Что из всего этого и с какой интенсивностью влияет на жизнь и творчество Гойи около 1790 года? Из одного его письма, которое помечено гораздо более поздней датой и в котором говорится как о чем-то само собой разумеющемся, что в этот день он идет "на быков", мы при желании можем заключить, что и в предшествующие годы он посещал корриду не больше и не меньше, чем любой другой мадридский обыватель[*В письме 1778 года к Сапатеру, который был костильяристом, он признается, что принадлежит к партии Педро Ромеро]. В продолжение всего этого периода он не рисует ни одного тореро и не пишет ни одной картины, посвященной бою быков, если не считать картона "Новильяда", изображающего не корриду как таковую, а игру с молодым бычком, которого выпускают на любой деревенской улице. Картина задумана как чисто декоративная, и, если - пленившись тем, что центральная фигура, по всей видимости, автопортрет художника, - мы захотим использовать это произведение как доказательство увлечения Гойи тавромахией, мы всего-навсего убедимся, что в это время Гойя ничего не смыслит в re taurina[17]. Нет данных и о том, был ли он как-то связан с миром кулис. В конце 1790 года он. посылает своему другу Сапатеру несколько тиран и сегидилий. "С каким удовольствием ты прослушаешь их, - пишет он приятелю. Я их еще не слышал и, скорее всего, так и не услышу, потому что больше не хожу в те места, где их поют: мне втемяшилось в голову, что я должен .придерживаться некой идеи и соблюдать достоинство, каким должен обладать человек; всем этим, как ты можешь себе представить, я не вполне доволен".
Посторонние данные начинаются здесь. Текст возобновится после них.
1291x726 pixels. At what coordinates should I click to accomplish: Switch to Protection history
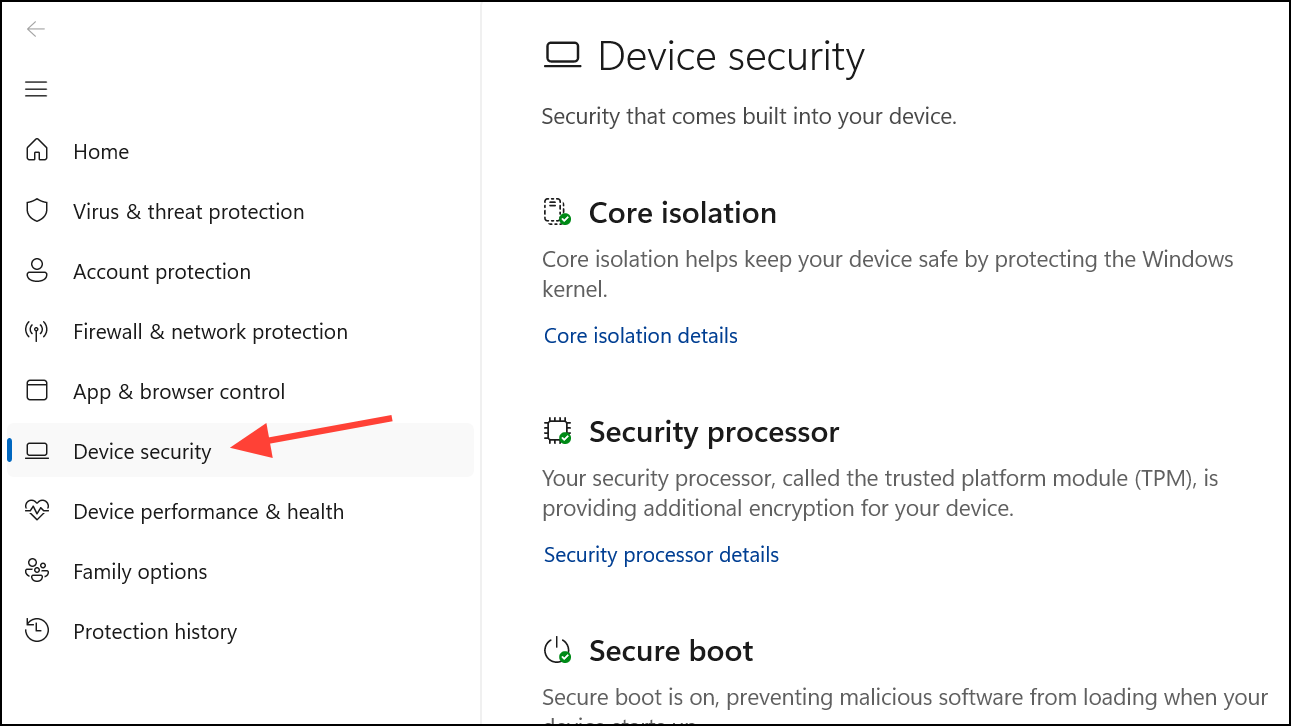click(155, 631)
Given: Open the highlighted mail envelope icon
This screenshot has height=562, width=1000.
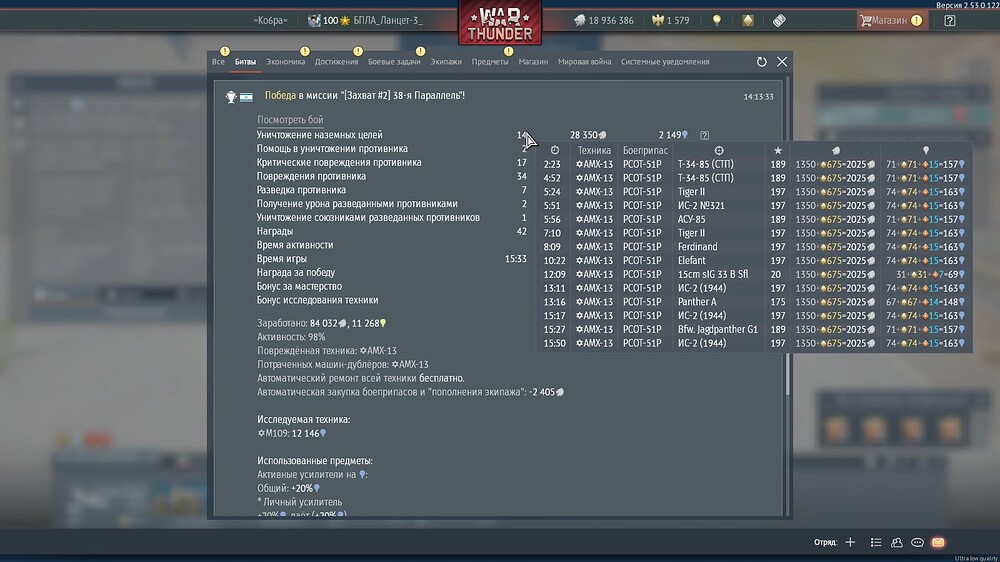Looking at the screenshot, I should pos(938,542).
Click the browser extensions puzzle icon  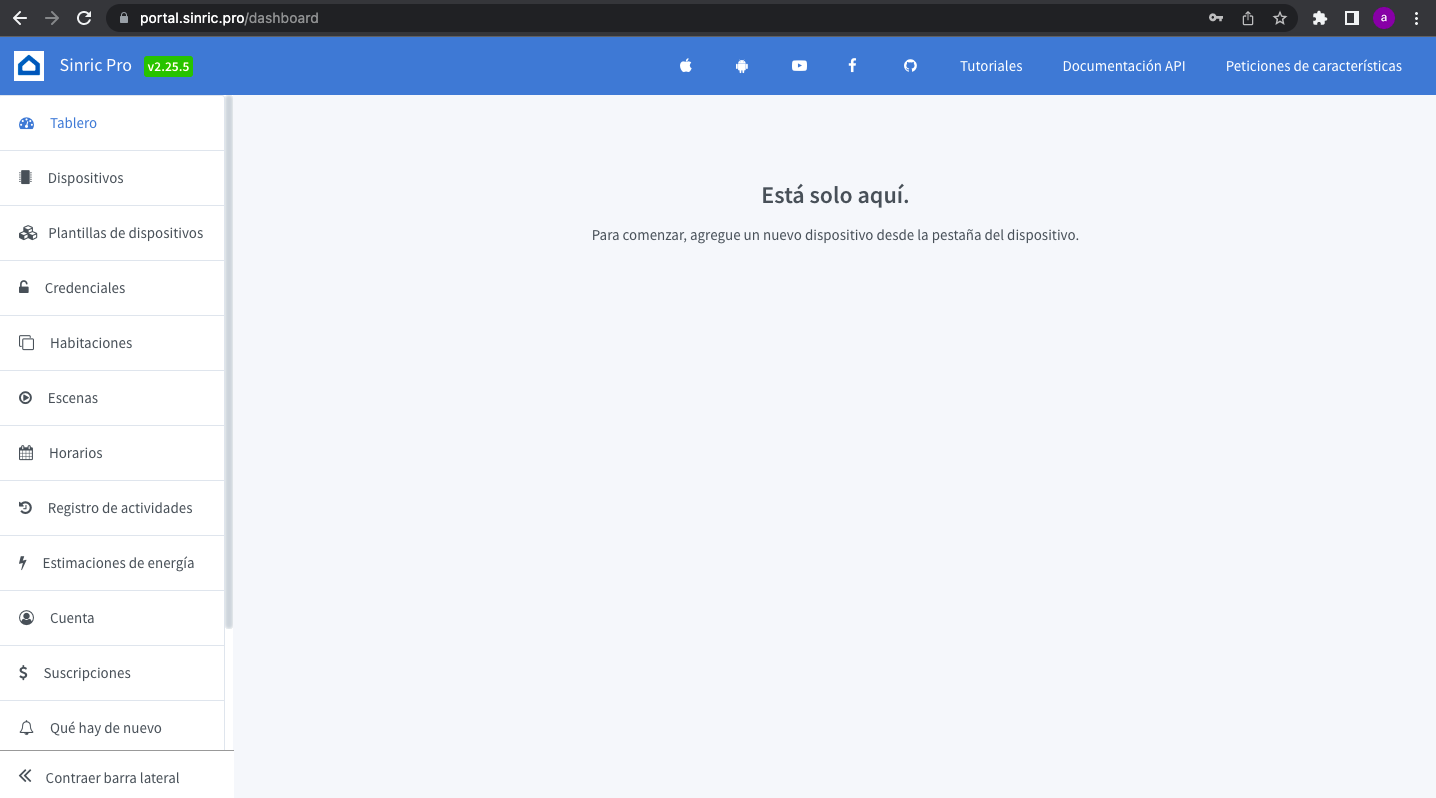(1319, 18)
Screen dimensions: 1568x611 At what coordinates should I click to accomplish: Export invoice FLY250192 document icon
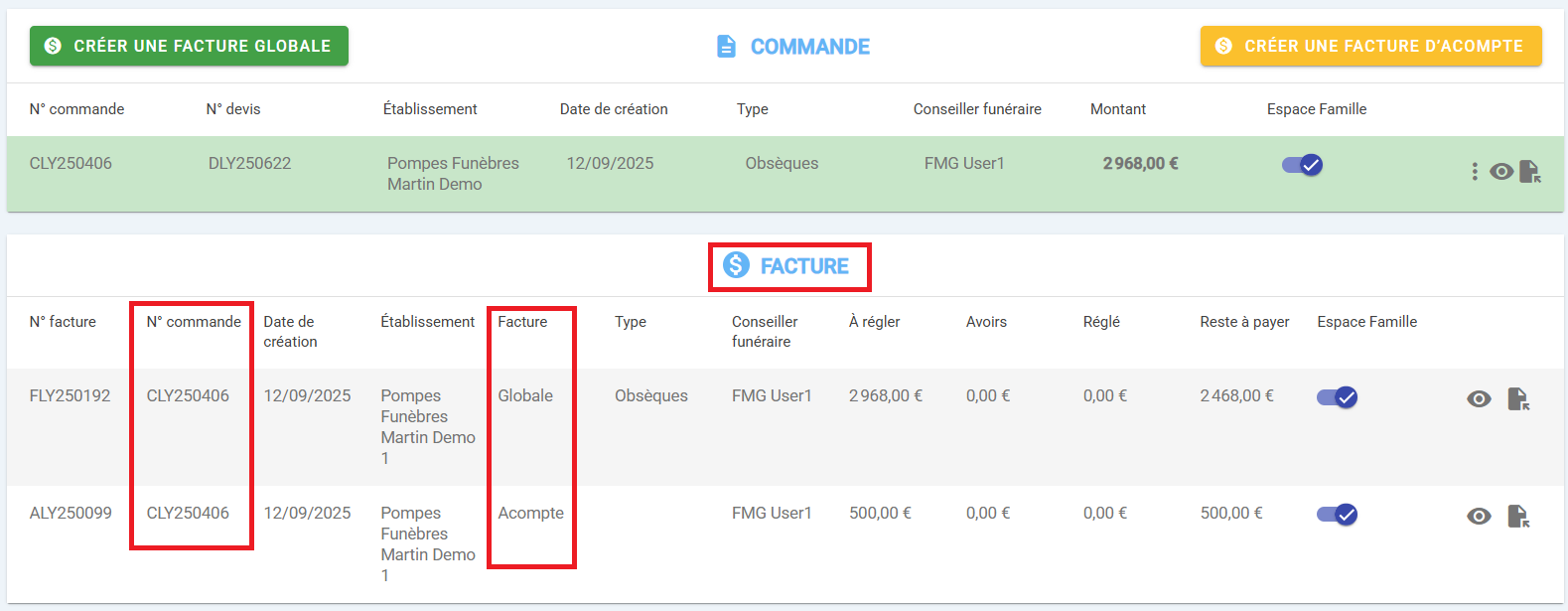click(1518, 399)
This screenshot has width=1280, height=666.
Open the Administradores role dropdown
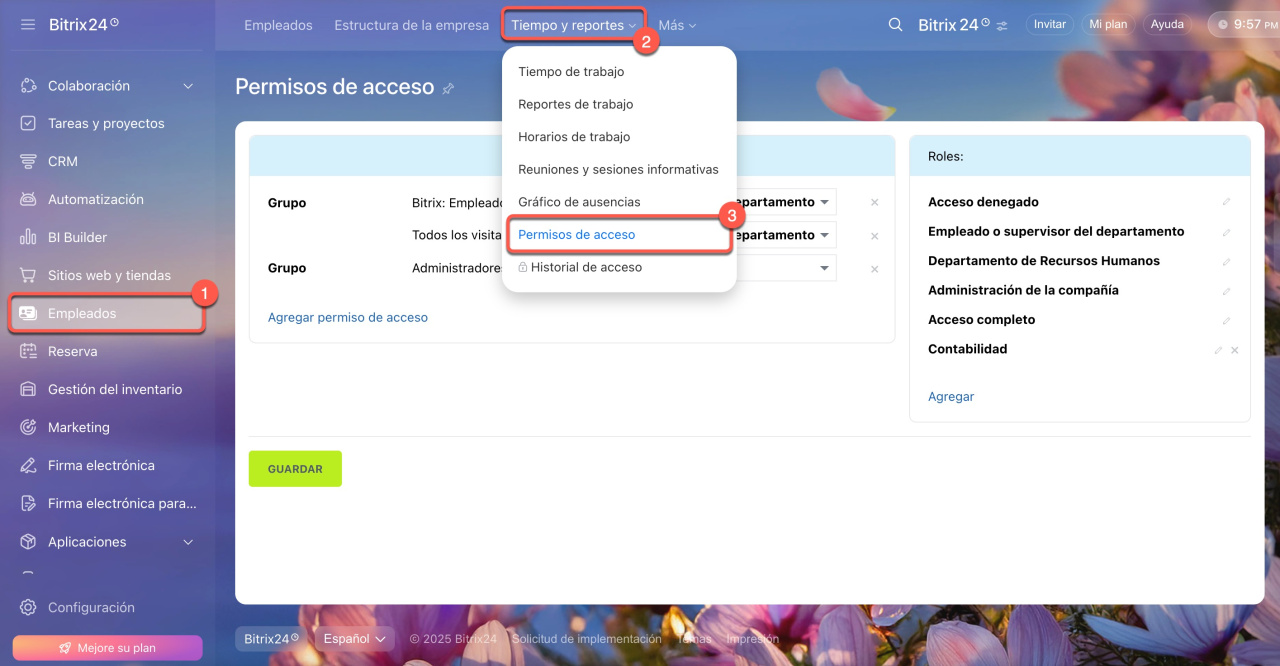point(824,268)
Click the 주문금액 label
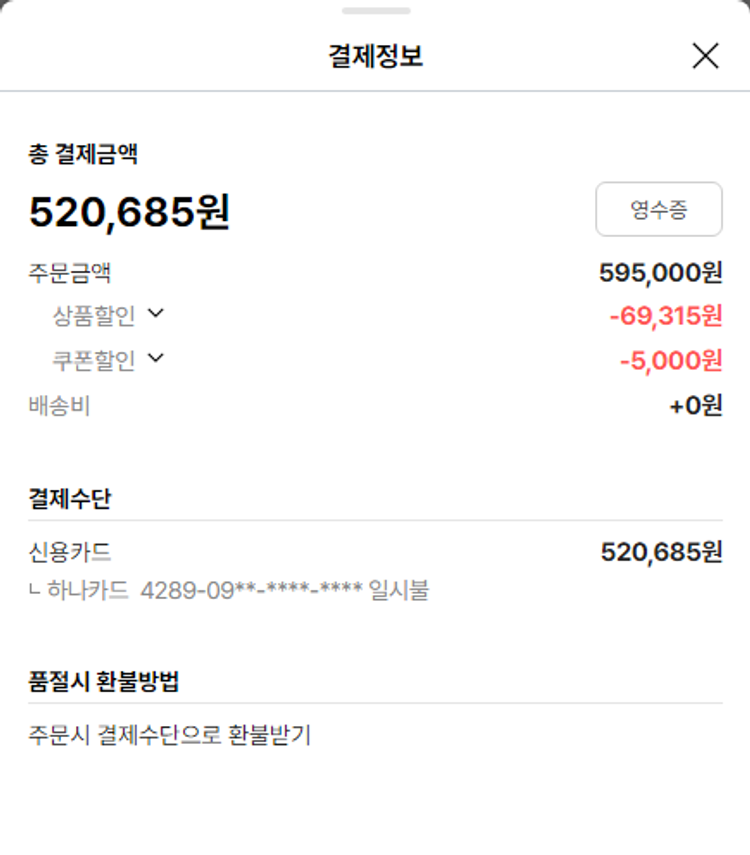This screenshot has height=855, width=750. click(x=69, y=272)
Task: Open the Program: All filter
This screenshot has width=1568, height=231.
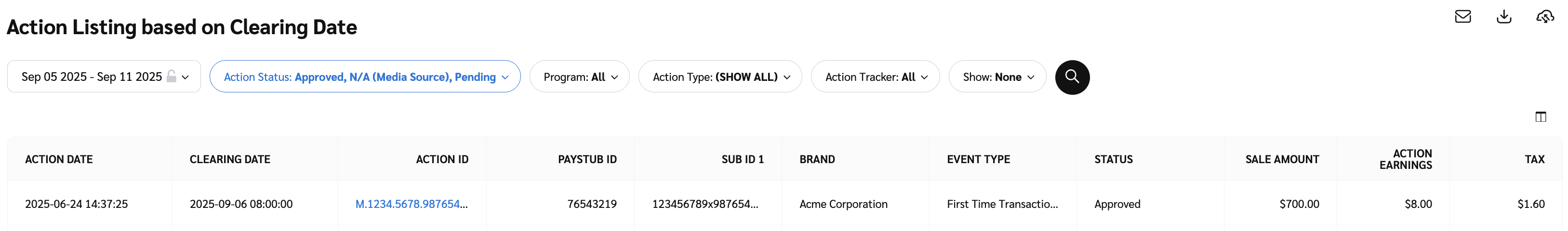Action: (579, 77)

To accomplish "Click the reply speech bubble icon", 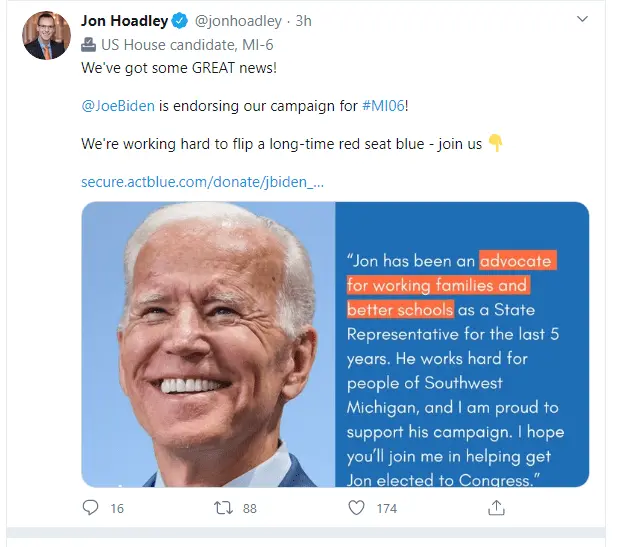I will [90, 508].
Из всех свидетельств, какие Гойя оставил о себе, это мне представляется самым важным. Извлечем из слов Гойи то, что он хочет сообщить, и то, что сообщает помимо своей воли. Первое: Гойя считает естественным и само собой разумеющимся, что, посылая эти, по всей видимости, новомодные куплеты, он доставляет своему другу Сапатеру, доброму и благонамеренному провинциалу, истинное удовольствие. Значит, и в провинции старались быть в курсе новых мадридских веяний. Второе: в те пятнадцать лет, какие Гойя к тому времени провел в Мадриде, он, как и все, ходил слушать подобные песенки в места, где собирались "махисты". Вряд ли имелись в виду театры, хотя он и не имел причины их избегать. Во всяком случае, это самое крупное свидетельство, какое можно привести в пользу его приверженности чисто испанскому, и оно же оказывается довольно мизерным[*При желании к этому можно добавить два письма, в которых он рекомендует другому сарагосскому другу кантаора[18] Пако Триго]. Потому что это все, что мы знаем о пресловутой веселой жизни Гойи, от которой не осталось никакого следа: ни мало-мальски четко очерченной в анекдотах фигуры, ни определенного направления в творчестве последующих лет. Третье: Гойя сообщает о перемене, которая до написания письма произошла в его личности и жизненных правилах. Оказывается, что теперь у Гойи есть "идея", что эта идея предписывает ему "соблюдать достоинство"' и что это достоинство есть нечто, "чем должен обладать человек". Вот так так! Что же это случилось с нашим арагонским мужланом на пятом десятке?